The algorithm flowchart of WTWSVM

4 The analysis of experimental results

This paper selects nine common data sets in the UCI machine learning database to test and validate the algorithm proposed by this paper. The 80 % of the data will be used for training, and the remaining 20 % of the data will be used for testing. Since we want to verify that the wavelet kernel function will improve the performance of TWSVM, we only do the nonlinear experiments. The nine data sets are ionosphere data set, Australian data set, Pima-Indian data set, Sonar data set, votes data set, Haberman data set, Bupa data set, Wisconsin breast cancer data set and German data set. Using the MATLAB environment, we do these experiments on a PC. In this algorithm, the parameter values are determined by grid searching method, and for different data sets, their values are different.

The characteristics of the nine data sets in the experiment are shown in Table 1.

Table 1 The data characteristics of the data sets

In this paper, we do the experiments on Gaussian radial basis kernel function and wavelet kernel function, respectively. And then we compare their experimental results. By comparison, we can prove that the WTWSVM proposed by this paper is feasible. The experimental results are shown in Table 2.

Table 2 The experimental results

In order to visually observe the experimental results, the experimental results have been graphed to an effect diagram. It is shown in Fig. 5.

Fig. 5
figure 5

The effect diagram of experimental results

From Fig. 5, we can visually see that the classification accuracy curve of WTWSVM in each data set significantly lies above the curve of TWSVM (Gaussian kernel). This clearly shows that the classification accuracy of WTWSVM is higher than TWSVM (Gaussian kernel). Therefore, from Table 2 and Fig. 5, we can have the following conclusion: WTWSVM is feasible, and it improves the performance of TWSVM significantly. The reason for having such a good effect is that WTWSVM proposed by this paper has used the wavelet kernel function. Wavelet analysis has the characteristics of multivariate interpolation and sparse change, and it is suitable for the analysis of local signals and the detection of transient signals. The introduction of wavelet technology improves the classification performance of TWSVM, and the generalization ability of TWSVM also has been improved definitely.

▸ Recorded data
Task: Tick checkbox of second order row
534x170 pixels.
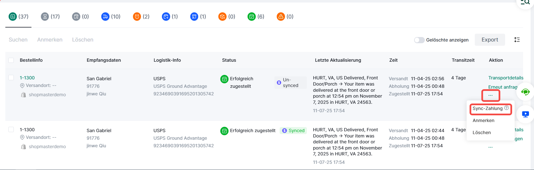Action: click(11, 130)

▸ Task requirements
#1 From the WTWSVM passage, quote the words from "The characteristics of the" up to and including "shown in Fig. 5.".
#2 According to the WTWSVM passage, how are the parameter values of the algorithm determined?
#3 Continue the WTWSVM passage from the point where it stops.

▸ Responses per task
#1
The characteristics of the nine data sets in the experiment are shown in Table 1.

Table 1 The data characteristics of the data sets

In this paper, we do the experiments on Gaussian radial basis kernel function and wavelet kernel function, respectively. And then we compare their experimental results. By comparison, we can prove that the WTWSVM proposed by this paper is feasible. The experimental results are shown in Table 2.

Table 2 The experimental results

In order to visually observe the experimental results, the experimental results have been graphed to an effect diagram. It is shown in Fig. 5.

#2 They are determined by the grid searching method, and they differ from one data set to another.

#3
But this experiment still has some shortcomings. It is that we use the grid searching method to find the optimal parameters in this experiment. This method is relatively inefficient, and it often cannot find the optimal parameters. This shortcoming is worthy to be solved in further studies. However, for the advantages of the algorithm proposed by this paper, this problem is negligible. The successful use of the wavelet kernel function in WTWSVM not only improves the classification accuracy and performance of TWSVM, but also expands the range of the kernel function selection in TWSVM. This is beneficial to the further development of TWSVM.

5 Conclusion

The classification algorithm has been developed rapidly in recent years, and the twin support vector machine as an excellent machine learning method is also a research hot spot in the field of machine learning in recent years. But the TWSVM also has some problems and shortcomings. For the kernel function selection problem in TWSVM, we propose the WTWSVM in this paper. This algorithm makes use of the features of wavelet analysis and applies the wavelet analysis techniques to the twin support vector machine. This has greatly improved the performance of twin support vector machine, and it also expands the range of the kernel function selection in TWSVM to further broaden the research direction of TWSVM. It will play a significant role in promoting the further development of TWSVM. However, the parameters of the algorithm in this paper are determined by the grid searching method, so the efficiency of this method is relatively low, and it is difficult to find the optimal parameters. Therefore, in order to further improve the performance of the algorithm, we can start from this point to continue to optimize the algorithm in the next research work to further improve the classification accuracy of TWSVM.